Comme thème et comme fil conducteur : Love Imperfection. Des mots qui vous suivent dans votre vie professionnelle et privée… Un message à faire passer ? La vie et la société actuelles vous semblent trop faussement parfaites ? Je pense que c’est important, dans sa vie, de ne pas tenter d’atteindre la perfection. C’est toxique, c’est quelque chose qui va peut- être ou même certainement vous freiner dans votre parcours. J’ai des enfants, je vois leur intérêt pour les réseaux sociaux où tout semble si beau, et cela fait peur. C’est de la fausse perfection, où est la réalité dans tout cela ? J’ai envie de rappeler, surtout aux jeunes, que la perfection n’existe pas.
Assiettes, robes, peintures, quel que soit le support qui vous sert de toile créative, on retrouve vos mots, ici en l’occurrence des cœurs pleins de sens. Que représentent ces mots ou ces symboles hautement colorés ? Les mots sont très importants, ils peuvent construire, rendre heureux. A l’inverse, ils peuvent blesser, résonner en tête tout au long d’une vie. Les mots ont donc une telle puissance qu’ils deviennent extrêmement intéressants à mes yeux. Je suis aussi dyslexique, donc quand je vois un mot, il se dévoile comme un dessin qui me semble très joli.
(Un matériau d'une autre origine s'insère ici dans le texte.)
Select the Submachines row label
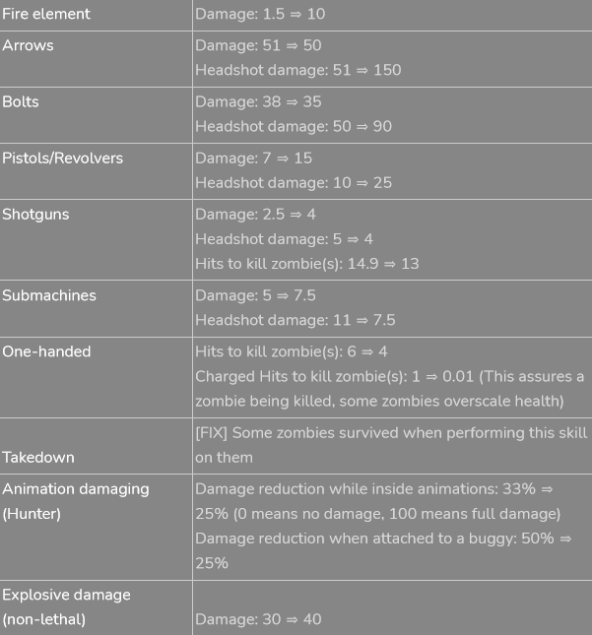The image size is (592, 635). pos(49,295)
Dernièrement, j’ai beaucoup écrit le mot « Love ». Passé la cinquantaine, je me suis rendu compte que beaucoup de gens vieillissent et deviennent parfois aigris. Je me suis dit : vais-je aussi devenir comme ça ? Et j’ai commencé à écrire de manière obsessionnelle des « love » partout. J’en ai fait des expositions, des créations de toute taille, et cela m’aide à ne pas devenir négative, à aimer la vie, à croire en soi et surtout en les autres… Il faut en profiter !
Il y a eu le mot«blabla»aussi à vos débuts... Oui, c’est le premier mot que j’ai utilisé de manière obsessionnelle, en continuité. Je l’ai tant écrit qu’aujourd’hui encore parfois j’en ai mal au poignet ! « Blabla », car c’est l’allergie aux ragots, aux paroles qu’on dit dans le dos des gens. Je ne supporte pas cela. Cela peut détruire certaines personnes.
Et là, en l’occurrence à Maasmechelen village, il s’agit du cœur qui est mis en avant… Oui ! Plein de cœurs colorés et joyeux. Toujours à répétition. La répétition, comme le jogging, est quelque chose qui me calme.
Vous voguez tous azimuts ! D’autres projets à venir ? Oui, mais hélas je ne peux encore rien vous dire (rires).
Love Imperfection au Maasmechelen Village, du 24 juin à fin août.